Assigned task – From the Asian Citrus article below, reproduce word for word the passage that opens with the words "This article responds" and closes with "debut last week.".

We look at the background of Asian Citrus, owner of a former Tropicana orange plantation in Guangxi, whose lease was terminated in mysterious circumstances, and the chaotic HK debut last week in which HK$291m changed hands at inflated prices. In response to numerous investor e-mails we consider what action they might take. The HK Law Reform Commission has proposed allowing class actions - add your voice to that.

Asian Citrus fiasco
30 November 2009

This article responds to numerous e-mails Webb-site has received from people who bought shares of orange-grower Asian Citrus Holdings Ltd (Asian Citrus, 0073.HK, ACHL.L) at inflated prices on its HK debut last week.

Company background

Asian Citrus was admitted to trading on the Alternative Investment Market of the London Stock Exchange on 3-Aug-05. Its Chairman, CEO and 34.65% shareholder is Mr Tony Tong Wang Chow (Tony Tong). The group's first orange plantation (which was acquired in established state) is 30.9 sq km in Hepu county, Guangxi province. The second, which the group established, is 37.1 sq km in Xinfeng county, Ganzhou, Jiangxi province. A third, under development, is in Dao county, Hunan province.

Reading the 2005 AIM admission document and the HK listing document together reveals some inconsistencies. The 2005 document says

"In late 1999, in order to encourage foreign investment in Hepu county, the Hepu Government approached Mr Tong Wang Chow..."

The 2009 document says:

"In 2000, the Hepu Government appointed Mr Pang Yi (who was previously an employee of a state-owned company in Hepu who left his employment in 1997) to find a suitable Hong Kong investor to invest in and operate the Hepu Plantation...As the Hepu Government had requested for a Hong Kong investor, Mr. Pang Yi invited Mr Tong Wang Chow..."

So which is it, 1999 or 2000? And who approached Mr Tong, the Government, or Mr Pang Yi?

Mr Pang Yi was formerly the "investment service supervisor" of Guangxi Zhuang Autonomous Region and joined the Asian Citrus group in 2000.

The Tropicana mystery

The 2009 document says Hepu Plantation:

"was previously operated by Tropicana China Beihai Food Company Limited and was left unmanaged after the lease was terminated with Tropicana China Beihai Food Company Limited".

The 2005 documents adds:

"The plantation had been developed previously and operated by a US fruit juice company since 1997."

Both documents are silent on which party terminated the lease and why. Investors should be told, because it might give them some idea of the risks involved in the current leases, particularly if the Tropicana lease was terminated by the landowners or Government. On the other hand, if Tropicana terminated the lease, surrendering the land and equipment on it, then did they think the plantation was not viable? Regardless of who terminated it, did Tropicana receive any compensation for the lease termination?

As of 30-Jun-97, Tropicana China Beihai Food Company Limited (TCBF) was wholly-owned by Tropicana China Investments Ltd (TCIL), which was 51% owned by Seagram Co Ltd. TCIL was incorporated in HK on 7-Jan-93 as "Dole China Investments Ltd". In 1995, Seagram, which already owned Tropicana, bought Dole Food Company's juice unit. The HK company was renamed "Tropicana China Investments Ltd" on 30-Apr-97. Seagram sold Tropicana to Pepsi in 1998. The HK company removed its brand by changing its name to TCIL Limited on 8-May-00 and was wound up in 2002.

Given entries –
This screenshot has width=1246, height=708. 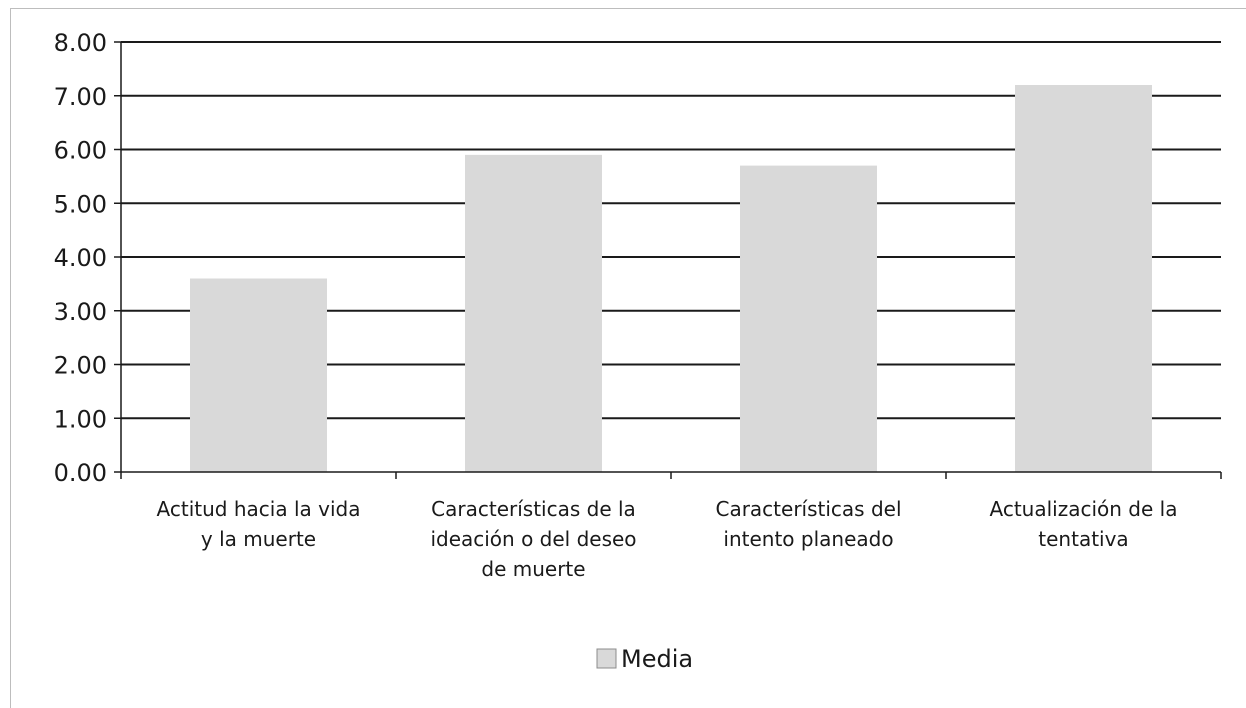 I want to click on legend-swatch, so click(x=606, y=658). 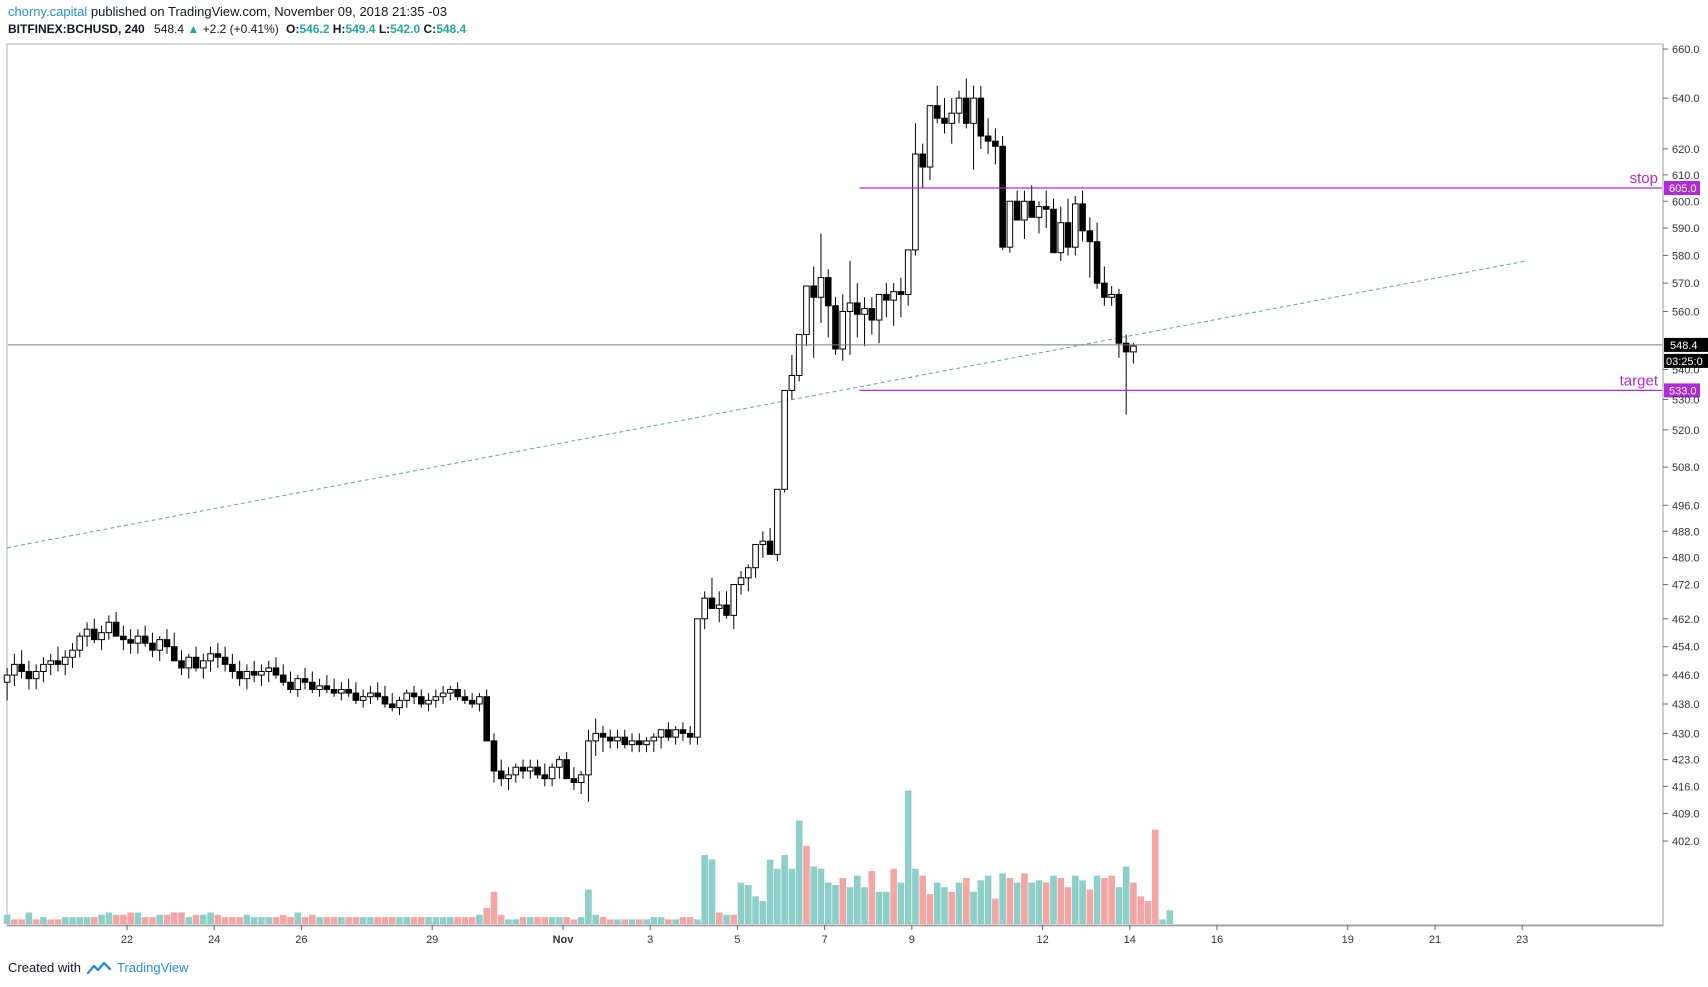 I want to click on price-tick-label: 438.0, so click(x=1686, y=705). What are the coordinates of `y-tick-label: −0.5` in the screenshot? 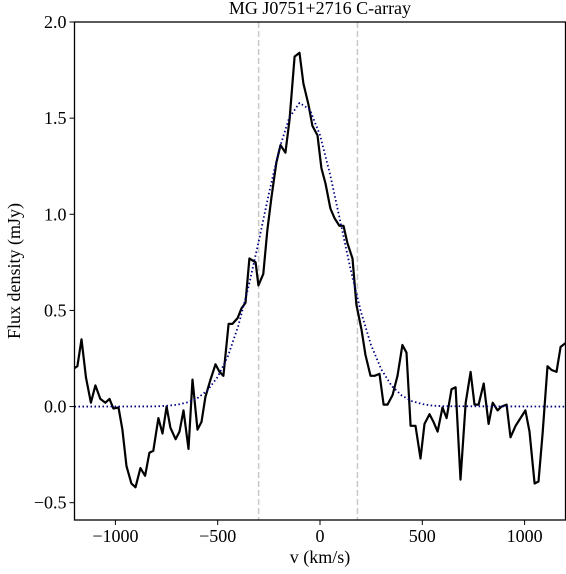 It's located at (50, 503).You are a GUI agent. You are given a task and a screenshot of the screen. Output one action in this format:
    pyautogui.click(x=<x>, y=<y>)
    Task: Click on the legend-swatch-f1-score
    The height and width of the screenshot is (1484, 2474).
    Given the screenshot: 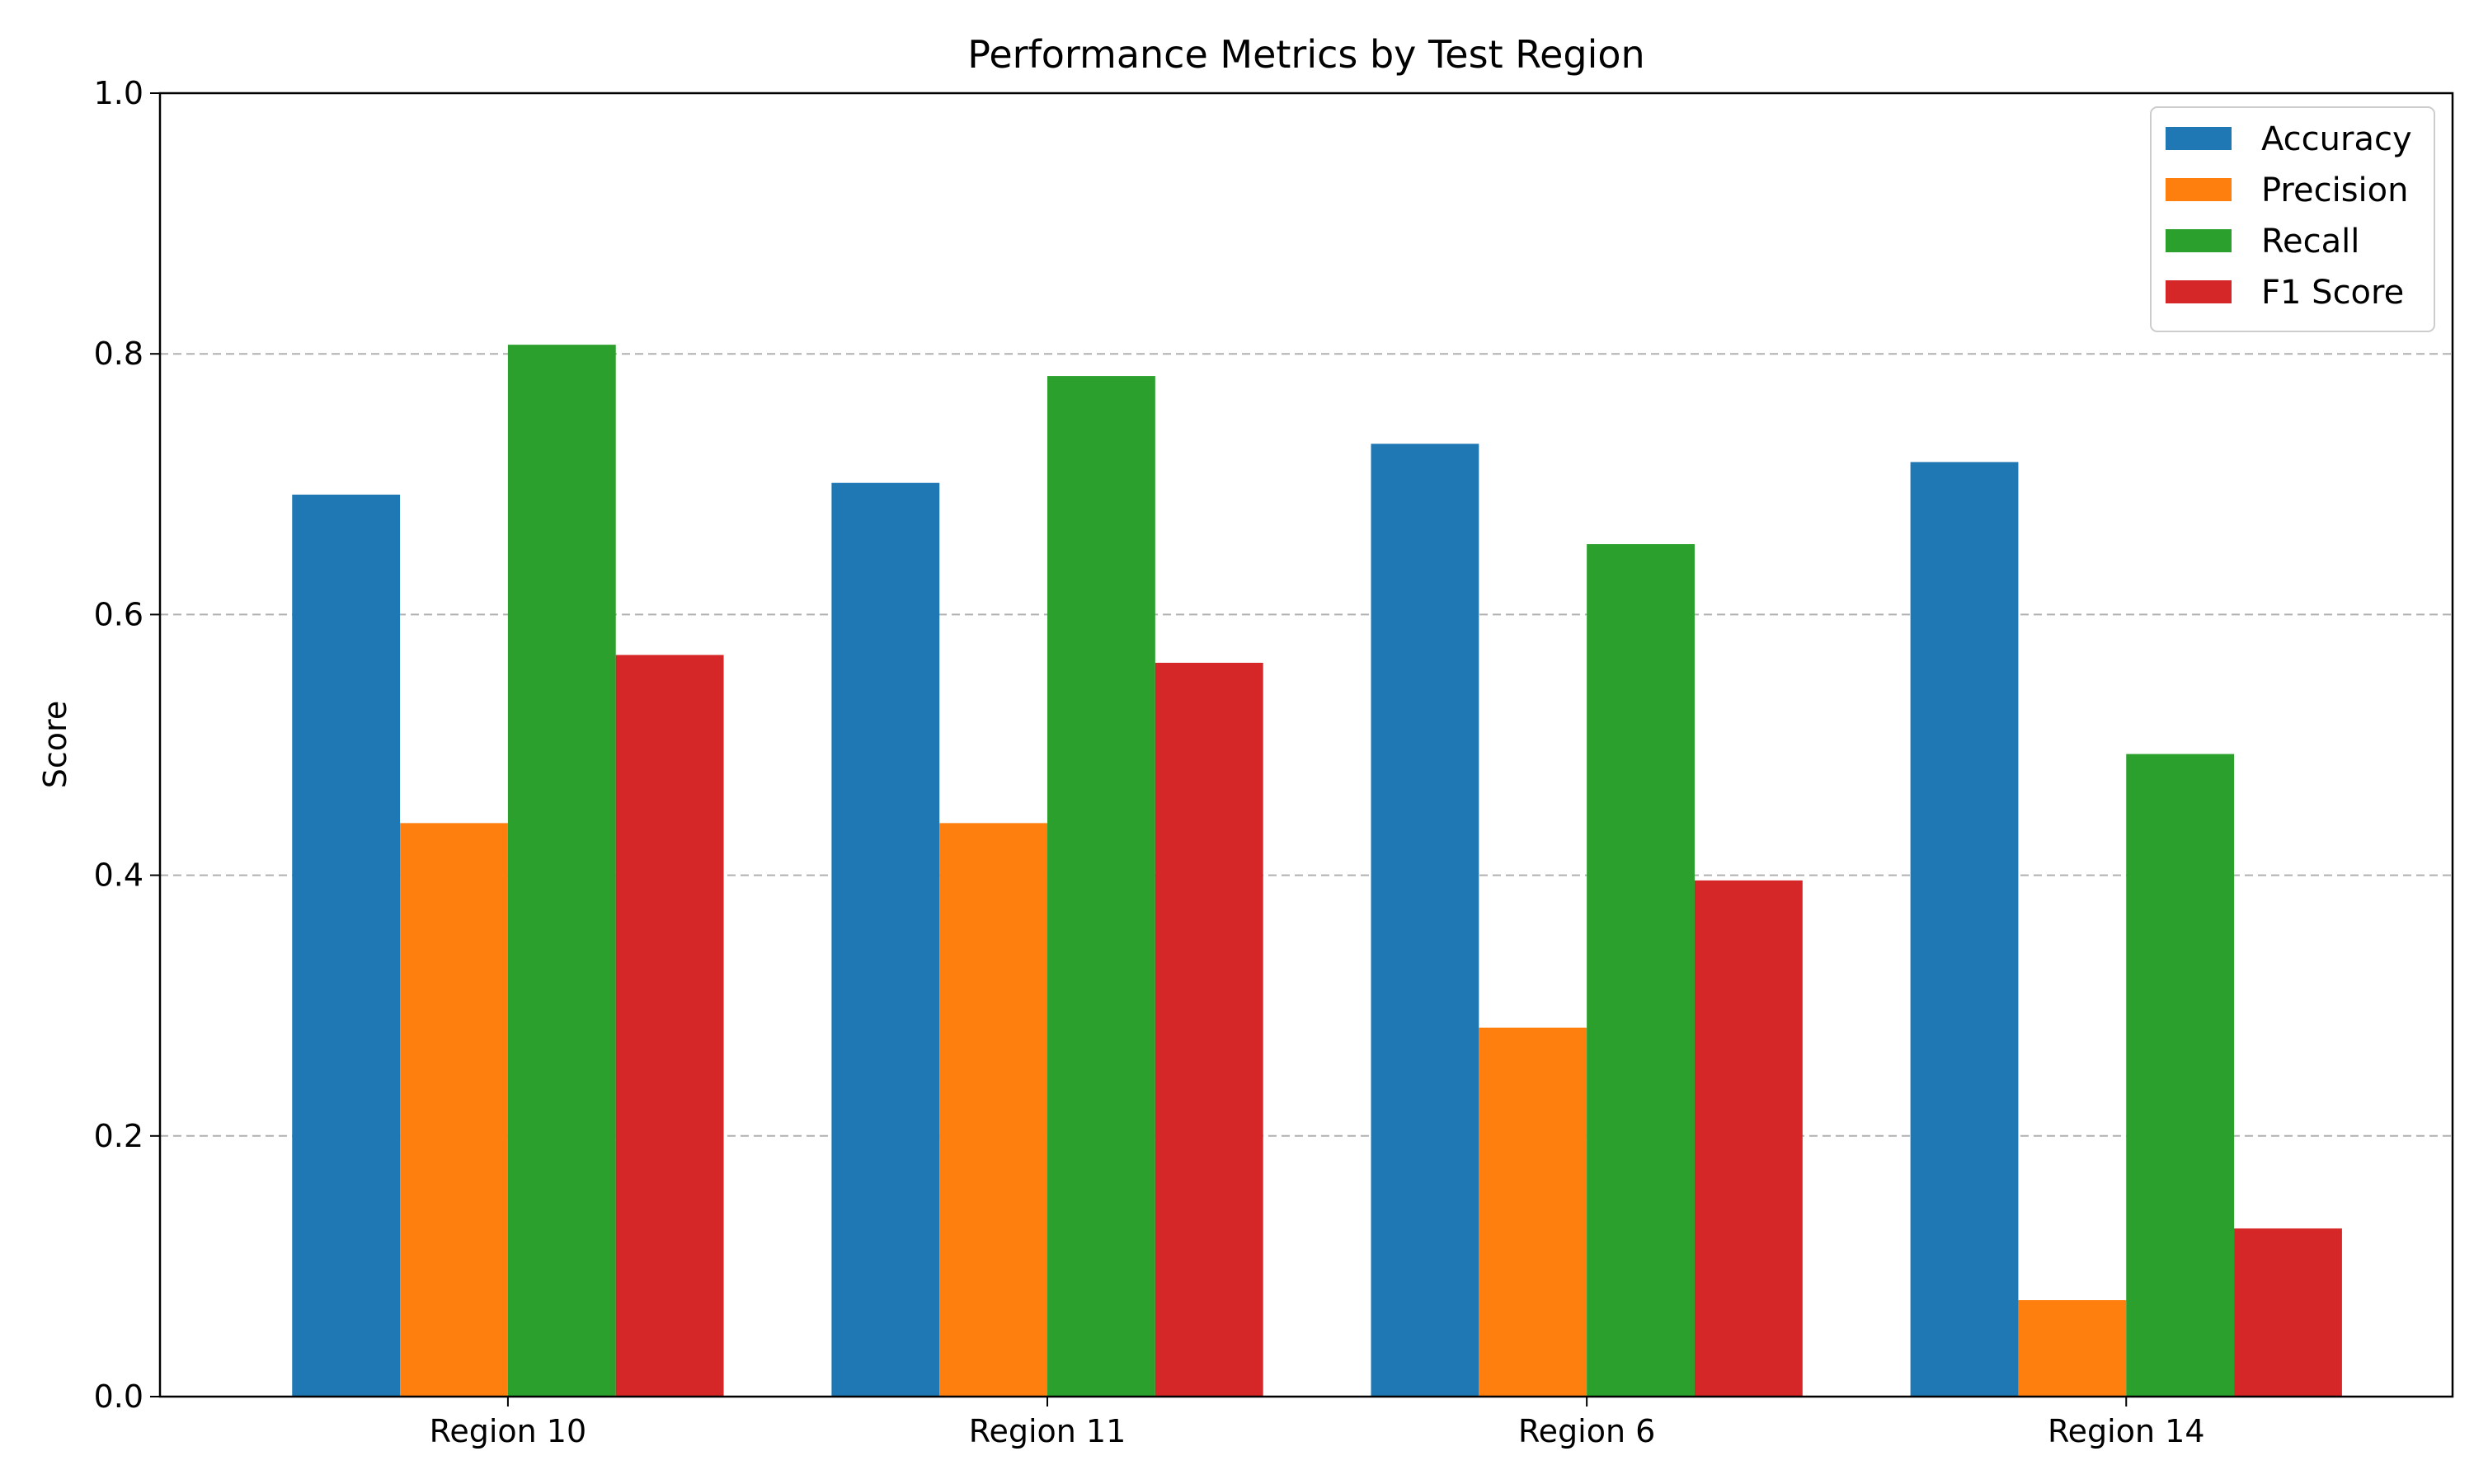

Written answer –
This article responds to numerous e-mails Webb-site has received from people who bought shares of orange-grower Asian Citrus Holdings Ltd (Asian Citrus, 0073.HK, ACHL.L) at inflated prices on its HK debut last week.